== Problem ==
Copy out only the lines from the one containing "The height and width of the screenshot is (400, 640)." through the end of the records, inclusive. Change "Services" to "Settings" and leave everything else as it is.

== Information supplied ==
########################################
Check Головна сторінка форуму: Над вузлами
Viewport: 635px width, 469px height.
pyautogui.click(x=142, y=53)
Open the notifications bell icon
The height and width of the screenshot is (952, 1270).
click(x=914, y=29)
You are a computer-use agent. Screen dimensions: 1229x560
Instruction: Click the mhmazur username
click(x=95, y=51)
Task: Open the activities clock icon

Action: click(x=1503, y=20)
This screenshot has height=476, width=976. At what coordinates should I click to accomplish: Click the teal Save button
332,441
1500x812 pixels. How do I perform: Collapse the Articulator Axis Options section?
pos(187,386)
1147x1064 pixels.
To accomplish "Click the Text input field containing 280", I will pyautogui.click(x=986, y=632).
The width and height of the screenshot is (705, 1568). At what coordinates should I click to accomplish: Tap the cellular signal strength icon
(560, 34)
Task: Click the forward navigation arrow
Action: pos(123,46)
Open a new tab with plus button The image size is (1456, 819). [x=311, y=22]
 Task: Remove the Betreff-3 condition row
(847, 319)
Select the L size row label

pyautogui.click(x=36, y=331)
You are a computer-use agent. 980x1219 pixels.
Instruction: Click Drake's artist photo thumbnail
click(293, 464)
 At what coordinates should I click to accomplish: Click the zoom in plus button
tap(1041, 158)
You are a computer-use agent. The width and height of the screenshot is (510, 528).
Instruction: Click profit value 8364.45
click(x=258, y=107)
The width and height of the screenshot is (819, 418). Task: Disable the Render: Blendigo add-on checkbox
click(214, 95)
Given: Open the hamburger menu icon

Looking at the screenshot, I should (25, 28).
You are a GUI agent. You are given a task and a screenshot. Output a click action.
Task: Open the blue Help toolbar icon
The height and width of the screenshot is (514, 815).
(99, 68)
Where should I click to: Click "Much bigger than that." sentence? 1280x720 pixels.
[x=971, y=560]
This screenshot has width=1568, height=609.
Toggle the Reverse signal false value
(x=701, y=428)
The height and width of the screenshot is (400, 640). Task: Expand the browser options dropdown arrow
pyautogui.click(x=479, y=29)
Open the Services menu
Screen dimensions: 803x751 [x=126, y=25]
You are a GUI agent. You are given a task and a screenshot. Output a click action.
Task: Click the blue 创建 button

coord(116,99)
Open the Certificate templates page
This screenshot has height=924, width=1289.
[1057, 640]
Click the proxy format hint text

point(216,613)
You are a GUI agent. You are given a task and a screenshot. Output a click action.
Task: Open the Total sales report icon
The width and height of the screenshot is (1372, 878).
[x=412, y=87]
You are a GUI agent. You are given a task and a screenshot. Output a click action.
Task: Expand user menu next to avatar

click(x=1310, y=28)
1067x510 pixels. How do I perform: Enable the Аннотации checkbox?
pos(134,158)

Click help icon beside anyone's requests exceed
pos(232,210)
########################################
== Correct response ==
The height and width of the screenshot is (400, 640). Task: Expand the browser options dropdown arrow
pyautogui.click(x=479, y=29)
Open the Settings menu
Screen dimensions: 803x751 [x=126, y=25]
You are a GUI agent. You are given a task and a screenshot. Output a click action.
Task: Click the blue 创建 button

coord(116,99)
Open the Certificate templates page
This screenshot has height=924, width=1289.
[1057, 640]
Click the proxy format hint text

point(216,613)
You are a GUI agent. You are given a task and a screenshot. Output a click action.
Task: Open the Total sales report icon
The width and height of the screenshot is (1372, 878).
[x=412, y=87]
You are a GUI agent. You are given a task and a screenshot. Output a click action.
Task: Expand user menu next to avatar

click(x=1310, y=28)
1067x510 pixels. How do I perform: Enable the Аннотации checkbox?
pos(134,158)

Click help icon beside anyone's requests exceed
pos(232,210)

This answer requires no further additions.